18/12/2012 - 18:11

Eni, nuove scoperte di gas naturale in Mozambico

Eni consolida la sua presenza internazionale allargando la sua attività in Africa. I giacimenti nei pressi di piattaforme offshore.
Riscaldare ed illuminare la propria abitazione è un esigenza primaria per tutte le famiglie italiane, ma, a volte, il costo di tale servizio può essere alto. Per ovviare a questo problema è bene porre le offerte per il gas riscaldamento più convenienti a confronto, scegliendo poi l’operatore che proponga le condizioni più vantaggiose.
 
Con buona pace dell’approviggionamento di energia italiano, Eni ha inoltre annunciato la scoperta di nuovi giacimenti di gas naturale nella zona del Mozambico. Nonostante il suo impegno nella ricerca e sviluppo anche di fonti rinnovabili, la multinazionale dell'energia prosegue con le attività tradizionali legate al settore oil&gas.
 
Sono state effettuate “nuove scoperte di gas naturale all'interno del complesso di Mamba, nell'Area 4 dell'offshore del Mozambico, realizzate attraverso i due pozzi di delineazione Mamba Sud 2 e Coral 2, rispettivamente il sesto e settimo pozzo perforati con successo nel permesso", si legge nella nota diramata dall'azienda.
 
Come precisato dalla stessa Eni, le nuove scoperte da poco realizzate, andrebbero ad incrementare di ben 170 miliardi di metri cubi di gas in posto (6 tcf) i volumi provati nell'Area 4, che sono valutati ora in 1.925 miliardi di metri cubi di gas in posto (68 tcf), dei quali almeno 651 (23 tcf) di pertinenza esclusiva dell'area stessa. Stando quindi alle stime di Eni, il pieno potenziale del complesso di Mamba dovrebbe esser in grado di raggiungere i 2.115 miliardi di metri cubi di gas in posto (75 tcf).
 
Il comunicato prosegue con dettagli riguardo a Mamba Sud 2, che "è stato perforato in 1.918 metri d'acqua e ha raggiunto la profondità complessiva di 4.300 metri. Il pozzo è localizzato circa 9 chilometri a est di Mamba Sud 1, 50 chilometri dalla costa di Capo Delgado. Mamba Sud 2 ha incontrato 60 metri di mineralizzazione a gas in reservoir di età oligocenica di ottima qualità. La scoperta ha dato prova dell'esistenza di comunicazione idraulica con lo stesso reservoir di Mamba Sud 1. Durante il test di produzione il pozzo ha erogato gas con parametri che portano a stimare, a regime, una portata di 4 milioni di metri cubi di gas al giorno".
 
Nel caso invece di Coral 2, questo “è stato perforato in 1.950 metri d'acqua e ha raggiunto la profondità complessiva di 4.725 metri. Il pozzo è localizzato circa 15 chilometri a ovest di Coral 1, 50 chilometri dalla costa di Capo Delgado. Coral 2 ha incontrato 140 metri di mineralizzazione a gas in reservoir di età eocenica di ottima qualità. La scoperta ha dato prova dell'esistenza di comunicazione idraulica con lo stesso reservoir di Coral 1".
 
Eni ha comunque in programma ulteriori operazioni, quali "la perforazione di 2 ulteriori pozzi, Coral 3 e Mamba Sud 3, per completare la fase di delineazione della scoperte". La società può dirsi dunque soddisfatta del successo raggiunto. Eni è infatti operatore dell'Area 4 con la quota del 70%; gli altri partner della joint venture sono Galp Energia (10%), Kogas (10%) e Enh (10%, portata nella fase esplorativa).

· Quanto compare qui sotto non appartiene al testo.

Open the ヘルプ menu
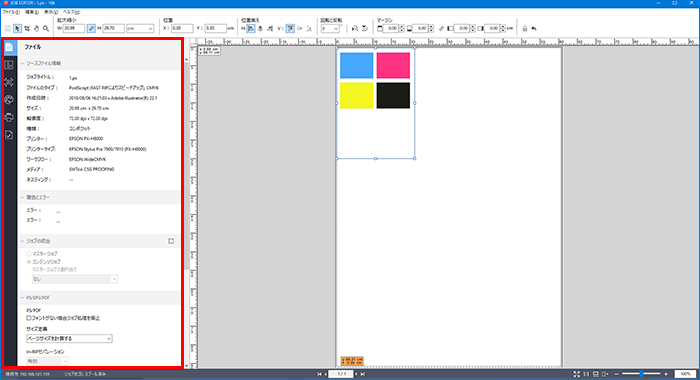 (x=71, y=12)
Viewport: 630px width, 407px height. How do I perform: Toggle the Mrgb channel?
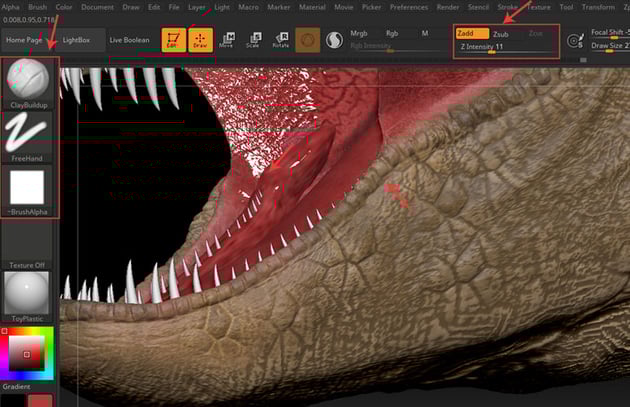pos(359,33)
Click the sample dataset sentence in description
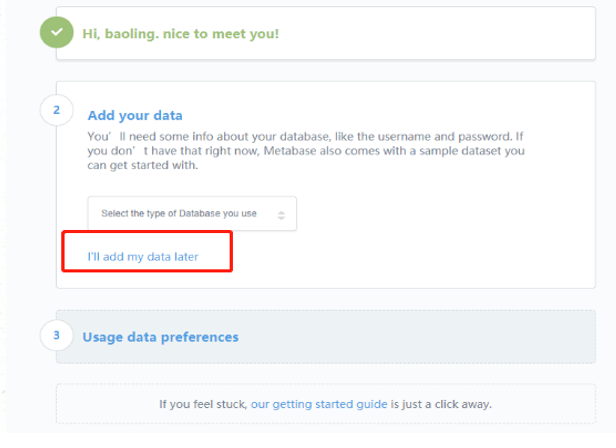 [400, 150]
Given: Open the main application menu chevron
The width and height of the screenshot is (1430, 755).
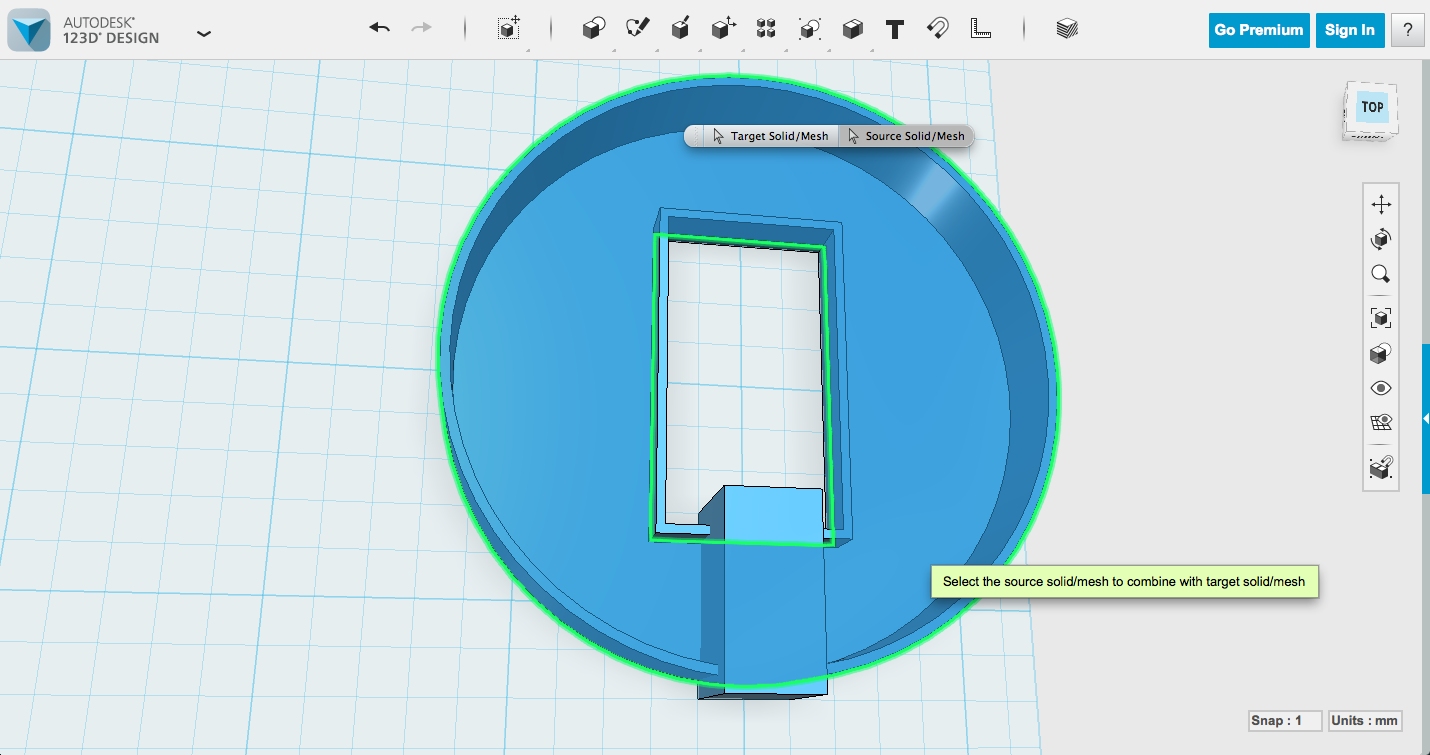Looking at the screenshot, I should (x=204, y=33).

La ricerca di fonti rinnovabili è oggi un trend sviluppato da molte aziende del settore. La domanda infatti da parte dei consumatori sta crescendo, non solo perché ci si interessa maggiormente all’ecosostenibilità degli edifici, ma soprattutto perché il risparmio dal punto di vista delle bollette luce e gas è notevole.
 
Proporre ai consumatori un’offerta che comprenda anche la fornitura di energia prodotta da fonti parzialmente o completamente green potrebbe essere un punto a favore dell’azienda che mira a costruirsi una clientela sempre maggiore. Da una parte infatti si dimostra attenzione all’ambiente, dall’altra al portafoglio dei potenziali nuovi clienti.